### 04 Oct

—    Questions with no negative marking

There are two types of questions, which have no negative marking.

1. Integer type: Students have to “calculate” down to the finest value and then indicate that value in the OMR (Optical Mark Recognition) sheet. This is where the test really lives up to its definition — “objective”. But not multiple choice.

For example, if the answer to a particular problem is 112, then the students have to arrive at the correct answer. In the answer grid that contains four columns of numbers running from 0 to 9, they have to darken 0, 1, 1 and 2. The OMR reader would read the answer as 112 and only to that answer, marks would be awarded.

2. Match the following: The students are asked to match the items in the left column with those in the right column.

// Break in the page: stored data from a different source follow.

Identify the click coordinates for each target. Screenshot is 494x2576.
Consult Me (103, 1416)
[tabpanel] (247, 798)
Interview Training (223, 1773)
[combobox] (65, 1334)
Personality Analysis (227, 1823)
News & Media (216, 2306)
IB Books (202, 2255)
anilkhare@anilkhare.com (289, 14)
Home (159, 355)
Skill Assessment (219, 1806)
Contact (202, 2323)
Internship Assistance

A seemingly simple proposition, if you were to exercise ‘fix a couple’ and ‘eliminate one possibility’ kind of techniques. However, it would not work here.

Let the left column have (A, B, C, D) and four options in the right column be (w, x, y, z).

The final marking would look something like this: A- x,y; B- x; C- w,z; D- w,y,z.

You would have to mark exactly like this in the specially designed grid in the OMR sheet to get any credit for this question. If you were to mark all others correct and then D-w,z, no marks would be awarded for this question.

If you were able to get out of the compartment mode of thinking and look for applicability of concepts across subject areas, you would do well. For example, when you look at an area in Mechanics, you should also realize that the same concept may be present in five other topics, viz., Motion in one dimension, Motion in two dimensions, Work Energy Power, Rotational Dynamics and Laws of Motion. Which means you should be able to use one concept in different areas to get these type of ‘Match the following’ questions.

Well, that is what the JEE intends to seek in young aspirants – can you ‘size up the situation’?